Records from a data collection:
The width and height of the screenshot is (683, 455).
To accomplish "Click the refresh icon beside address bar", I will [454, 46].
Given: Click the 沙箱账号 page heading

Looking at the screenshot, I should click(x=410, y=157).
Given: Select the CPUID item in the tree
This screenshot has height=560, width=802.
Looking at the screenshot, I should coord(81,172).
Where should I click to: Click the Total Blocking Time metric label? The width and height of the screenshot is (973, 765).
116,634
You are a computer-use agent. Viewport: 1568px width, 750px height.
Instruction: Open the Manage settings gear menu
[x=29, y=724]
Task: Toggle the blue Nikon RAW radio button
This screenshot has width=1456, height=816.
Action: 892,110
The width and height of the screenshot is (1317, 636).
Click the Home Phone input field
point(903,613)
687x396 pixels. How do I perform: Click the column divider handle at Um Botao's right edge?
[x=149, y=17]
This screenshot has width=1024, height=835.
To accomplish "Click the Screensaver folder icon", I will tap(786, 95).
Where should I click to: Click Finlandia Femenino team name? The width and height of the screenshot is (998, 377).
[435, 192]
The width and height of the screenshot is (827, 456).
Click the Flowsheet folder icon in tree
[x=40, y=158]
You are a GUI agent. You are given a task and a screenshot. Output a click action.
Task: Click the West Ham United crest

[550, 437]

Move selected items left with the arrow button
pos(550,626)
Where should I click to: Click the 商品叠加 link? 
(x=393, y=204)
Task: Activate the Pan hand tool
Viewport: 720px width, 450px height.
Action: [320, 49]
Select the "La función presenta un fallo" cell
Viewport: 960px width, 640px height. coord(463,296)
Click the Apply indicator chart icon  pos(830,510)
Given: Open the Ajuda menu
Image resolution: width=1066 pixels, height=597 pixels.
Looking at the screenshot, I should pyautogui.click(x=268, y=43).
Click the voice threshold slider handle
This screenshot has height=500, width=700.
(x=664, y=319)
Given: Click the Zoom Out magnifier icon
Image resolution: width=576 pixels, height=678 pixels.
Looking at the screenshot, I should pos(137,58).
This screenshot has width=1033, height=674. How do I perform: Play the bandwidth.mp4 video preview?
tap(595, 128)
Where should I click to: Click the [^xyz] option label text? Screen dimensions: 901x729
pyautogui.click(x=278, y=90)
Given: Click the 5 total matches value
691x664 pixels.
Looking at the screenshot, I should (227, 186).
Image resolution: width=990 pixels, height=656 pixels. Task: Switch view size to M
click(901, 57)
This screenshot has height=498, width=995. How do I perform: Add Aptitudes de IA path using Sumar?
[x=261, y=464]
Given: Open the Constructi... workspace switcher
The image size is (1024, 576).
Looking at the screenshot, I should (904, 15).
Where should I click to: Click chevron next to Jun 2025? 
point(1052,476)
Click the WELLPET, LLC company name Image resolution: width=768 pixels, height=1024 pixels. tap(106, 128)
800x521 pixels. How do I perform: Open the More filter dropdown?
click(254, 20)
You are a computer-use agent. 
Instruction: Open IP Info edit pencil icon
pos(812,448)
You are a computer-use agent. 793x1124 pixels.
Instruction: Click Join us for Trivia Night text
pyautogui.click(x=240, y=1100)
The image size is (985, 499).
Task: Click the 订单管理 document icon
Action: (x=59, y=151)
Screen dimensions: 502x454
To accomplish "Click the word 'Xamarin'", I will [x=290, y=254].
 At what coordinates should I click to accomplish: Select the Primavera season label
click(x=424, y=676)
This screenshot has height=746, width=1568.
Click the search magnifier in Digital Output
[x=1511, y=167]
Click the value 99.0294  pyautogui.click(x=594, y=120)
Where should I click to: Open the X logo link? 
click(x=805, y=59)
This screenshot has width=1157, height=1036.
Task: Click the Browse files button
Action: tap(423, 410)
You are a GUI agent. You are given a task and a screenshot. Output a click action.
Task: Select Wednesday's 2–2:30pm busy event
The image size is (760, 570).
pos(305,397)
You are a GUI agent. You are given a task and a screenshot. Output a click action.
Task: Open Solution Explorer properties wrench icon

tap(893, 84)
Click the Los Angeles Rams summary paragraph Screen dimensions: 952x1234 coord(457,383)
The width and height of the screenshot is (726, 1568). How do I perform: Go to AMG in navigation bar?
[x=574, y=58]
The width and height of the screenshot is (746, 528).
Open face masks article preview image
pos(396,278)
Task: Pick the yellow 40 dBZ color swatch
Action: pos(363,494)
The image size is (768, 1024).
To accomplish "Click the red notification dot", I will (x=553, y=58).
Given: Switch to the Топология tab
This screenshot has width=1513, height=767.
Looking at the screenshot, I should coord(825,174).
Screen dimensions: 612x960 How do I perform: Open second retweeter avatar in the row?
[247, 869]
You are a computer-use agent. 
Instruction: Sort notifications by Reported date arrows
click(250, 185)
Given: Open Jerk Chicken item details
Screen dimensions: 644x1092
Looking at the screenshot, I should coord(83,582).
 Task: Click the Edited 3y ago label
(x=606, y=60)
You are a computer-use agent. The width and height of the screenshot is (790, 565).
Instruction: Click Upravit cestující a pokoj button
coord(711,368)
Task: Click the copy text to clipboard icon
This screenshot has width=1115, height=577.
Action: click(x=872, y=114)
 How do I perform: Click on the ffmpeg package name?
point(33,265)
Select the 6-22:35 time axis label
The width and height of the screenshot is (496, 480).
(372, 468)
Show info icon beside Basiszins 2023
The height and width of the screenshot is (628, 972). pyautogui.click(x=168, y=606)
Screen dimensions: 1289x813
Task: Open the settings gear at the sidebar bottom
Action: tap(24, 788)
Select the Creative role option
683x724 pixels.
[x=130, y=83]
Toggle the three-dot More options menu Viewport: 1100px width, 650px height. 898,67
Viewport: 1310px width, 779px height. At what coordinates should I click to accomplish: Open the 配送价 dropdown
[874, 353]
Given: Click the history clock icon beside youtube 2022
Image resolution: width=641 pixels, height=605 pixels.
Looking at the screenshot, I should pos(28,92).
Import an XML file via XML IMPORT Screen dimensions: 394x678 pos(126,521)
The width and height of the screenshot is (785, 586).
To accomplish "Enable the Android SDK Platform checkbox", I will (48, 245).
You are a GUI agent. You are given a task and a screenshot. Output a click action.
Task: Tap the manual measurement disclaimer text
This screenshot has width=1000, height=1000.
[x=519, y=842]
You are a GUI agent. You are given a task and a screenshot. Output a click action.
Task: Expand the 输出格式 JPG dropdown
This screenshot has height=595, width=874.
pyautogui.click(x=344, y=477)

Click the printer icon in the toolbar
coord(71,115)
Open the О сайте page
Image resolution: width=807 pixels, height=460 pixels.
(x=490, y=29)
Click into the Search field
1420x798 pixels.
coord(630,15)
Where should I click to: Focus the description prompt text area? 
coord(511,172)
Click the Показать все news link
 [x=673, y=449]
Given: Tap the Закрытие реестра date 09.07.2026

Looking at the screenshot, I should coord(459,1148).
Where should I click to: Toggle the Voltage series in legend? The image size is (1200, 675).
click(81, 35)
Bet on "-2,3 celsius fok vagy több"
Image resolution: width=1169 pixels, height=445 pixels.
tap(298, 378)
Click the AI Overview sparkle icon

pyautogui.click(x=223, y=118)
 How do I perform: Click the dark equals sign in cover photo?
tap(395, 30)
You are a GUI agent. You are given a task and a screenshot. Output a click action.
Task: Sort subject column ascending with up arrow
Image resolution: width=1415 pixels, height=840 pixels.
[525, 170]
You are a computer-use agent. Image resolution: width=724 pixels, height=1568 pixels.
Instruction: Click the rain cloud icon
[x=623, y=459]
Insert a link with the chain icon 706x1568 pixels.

● Task directions
Reproduce every entry above so that each one matches its source exactly.

● Exercise result
The width and height of the screenshot is (683, 455).
To accomplish "Click the refresh icon beside address bar", I will [454, 46].
Given: Click the 沙箱账号 page heading

Looking at the screenshot, I should click(x=410, y=157).
Given: Select the CPUID item in the tree
This screenshot has height=560, width=802.
Looking at the screenshot, I should coord(81,172).
Where should I click to: Click the Total Blocking Time metric label? The width and height of the screenshot is (973, 765).
116,634
You are a computer-use agent. Viewport: 1568px width, 750px height.
Instruction: Open the Manage settings gear menu
[x=29, y=724]
Task: Toggle the blue Nikon RAW radio button
This screenshot has width=1456, height=816.
Action: 892,110
The width and height of the screenshot is (1317, 636).
Click the Home Phone input field
point(903,613)
687x396 pixels. How do I perform: Click the column divider handle at Um Botao's right edge?
[x=149, y=17]
This screenshot has width=1024, height=835.
To accomplish "Click the Screensaver folder icon", I will tap(786, 95).
Where should I click to: Click Finlandia Femenino team name? The width and height of the screenshot is (998, 377).
[435, 192]
The width and height of the screenshot is (827, 456).
Click the Flowsheet folder icon in tree
[x=40, y=158]
You are a GUI agent. You are given a task and a screenshot. Output a click action.
Task: Click the West Ham United crest

[550, 437]

Move selected items left with the arrow button
pos(550,626)
Where should I click to: Click the 商品叠加 link? 
(x=393, y=204)
Task: Activate the Pan hand tool
Viewport: 720px width, 450px height.
Action: [320, 49]
Select the "La función presenta un fallo" cell
Viewport: 960px width, 640px height. coord(463,296)
Click the Apply indicator chart icon  pos(830,510)
Given: Open the Ajuda menu
Image resolution: width=1066 pixels, height=597 pixels.
Looking at the screenshot, I should pyautogui.click(x=268, y=43).
Click the voice threshold slider handle
This screenshot has height=500, width=700.
(x=664, y=319)
Given: Click the Zoom Out magnifier icon
Image resolution: width=576 pixels, height=678 pixels.
Looking at the screenshot, I should pos(137,58).
This screenshot has width=1033, height=674. How do I perform: Play the bandwidth.mp4 video preview?
tap(595, 128)
Where should I click to: Click the [^xyz] option label text? Screen dimensions: 901x729
pyautogui.click(x=278, y=90)
Given: Click the 5 total matches value
691x664 pixels.
Looking at the screenshot, I should (227, 186).
Image resolution: width=990 pixels, height=656 pixels. Task: Switch view size to M
click(901, 57)
This screenshot has height=498, width=995. How do I perform: Add Aptitudes de IA path using Sumar?
[x=261, y=464]
Given: Open the Constructi... workspace switcher
The image size is (1024, 576).
Looking at the screenshot, I should (904, 15).
Where should I click to: Click chevron next to Jun 2025? 
point(1052,476)
Click the WELLPET, LLC company name Image resolution: width=768 pixels, height=1024 pixels. tap(106, 128)
800x521 pixels. How do I perform: Open the More filter dropdown?
click(254, 20)
You are a computer-use agent. 
Instruction: Open IP Info edit pencil icon
pos(812,448)
You are a computer-use agent. 793x1124 pixels.
Instruction: Click Join us for Trivia Night text
pyautogui.click(x=240, y=1100)
The image size is (985, 499).
Task: Click the 订单管理 document icon
Action: (x=59, y=151)
Screen dimensions: 502x454
To accomplish "Click the word 'Xamarin'", I will [x=290, y=254].
 At what coordinates should I click to accomplish: Select the Primavera season label
click(x=424, y=676)
This screenshot has height=746, width=1568.
Click the search magnifier in Digital Output
[x=1511, y=167]
Click the value 99.0294  pyautogui.click(x=594, y=120)
Where should I click to: Open the X logo link? 
click(x=805, y=59)
This screenshot has width=1157, height=1036.
Task: Click the Browse files button
Action: tap(423, 410)
You are a GUI agent. You are given a task and a screenshot. Output a click action.
Task: Select Wednesday's 2–2:30pm busy event
The image size is (760, 570).
pos(305,397)
You are a GUI agent. You are given a task and a screenshot. Output a click action.
Task: Open Solution Explorer properties wrench icon

tap(893, 84)
Click the Los Angeles Rams summary paragraph Screen dimensions: 952x1234 coord(457,383)
The width and height of the screenshot is (726, 1568). How do I perform: Go to AMG in navigation bar?
[x=574, y=58]
The width and height of the screenshot is (746, 528).
Open face masks article preview image
pos(396,278)
Task: Pick the yellow 40 dBZ color swatch
Action: pos(363,494)
The image size is (768, 1024).
To accomplish "Click the red notification dot", I will (x=553, y=58).
Given: Switch to the Топология tab
This screenshot has width=1513, height=767.
Looking at the screenshot, I should coord(825,174).
Screen dimensions: 612x960 How do I perform: Open second retweeter avatar in the row?
[247, 869]
You are a computer-use agent. 
Instruction: Sort notifications by Reported date arrows
click(250, 185)
Given: Open Jerk Chicken item details
Screen dimensions: 644x1092
Looking at the screenshot, I should coord(83,582).
 Task: Click the Edited 3y ago label
(x=606, y=60)
You are a computer-use agent. The width and height of the screenshot is (790, 565).
Instruction: Click Upravit cestující a pokoj button
coord(711,368)
Task: Click the copy text to clipboard icon
This screenshot has width=1115, height=577.
Action: click(x=872, y=114)
 How do I perform: Click on the ffmpeg package name?
point(33,265)
Select the 6-22:35 time axis label
The width and height of the screenshot is (496, 480).
(372, 468)
Show info icon beside Basiszins 2023
The height and width of the screenshot is (628, 972). pyautogui.click(x=168, y=606)
Screen dimensions: 1289x813
Task: Open the settings gear at the sidebar bottom
Action: tap(24, 788)
Select the Creative role option
683x724 pixels.
[x=130, y=83]
Toggle the three-dot More options menu Viewport: 1100px width, 650px height. 898,67
Viewport: 1310px width, 779px height. At what coordinates should I click to accomplish: Open the 配送价 dropdown
[874, 353]
Given: Click the history clock icon beside youtube 2022
Image resolution: width=641 pixels, height=605 pixels.
Looking at the screenshot, I should pos(28,92).
Import an XML file via XML IMPORT Screen dimensions: 394x678 pos(126,521)
The width and height of the screenshot is (785, 586).
To accomplish "Enable the Android SDK Platform checkbox", I will (48, 245).
You are a GUI agent. You are given a task and a screenshot. Output a click action.
Task: Tap the manual measurement disclaimer text
This screenshot has width=1000, height=1000.
[x=519, y=842]
You are a GUI agent. You are given a task and a screenshot. Output a click action.
Task: Expand the 输出格式 JPG dropdown
This screenshot has height=595, width=874.
pyautogui.click(x=344, y=477)

Click the printer icon in the toolbar
coord(71,115)
Open the О сайте page
Image resolution: width=807 pixels, height=460 pixels.
(x=490, y=29)
Click into the Search field
1420x798 pixels.
coord(630,15)
Where should I click to: Focus the description prompt text area? 
coord(511,172)
Click the Показать все news link
 [x=673, y=449]
Given: Tap the Закрытие реестра date 09.07.2026

Looking at the screenshot, I should coord(459,1148).
Where should I click to: Toggle the Voltage series in legend? The image size is (1200, 675).
click(81, 35)
Bet on "-2,3 celsius fok vagy több"
Image resolution: width=1169 pixels, height=445 pixels.
tap(298, 378)
Click the AI Overview sparkle icon

pyautogui.click(x=223, y=118)
 How do I perform: Click the dark equals sign in cover photo?
tap(395, 30)
You are a GUI agent. You are given a task and a screenshot. Output a click action.
Task: Sort subject column ascending with up arrow
Image resolution: width=1415 pixels, height=840 pixels.
[525, 170]
You are a computer-use agent. Image resolution: width=724 pixels, height=1568 pixels.
Instruction: Click the rain cloud icon
[x=623, y=459]
Insert a link with the chain icon 706x1568 pixels.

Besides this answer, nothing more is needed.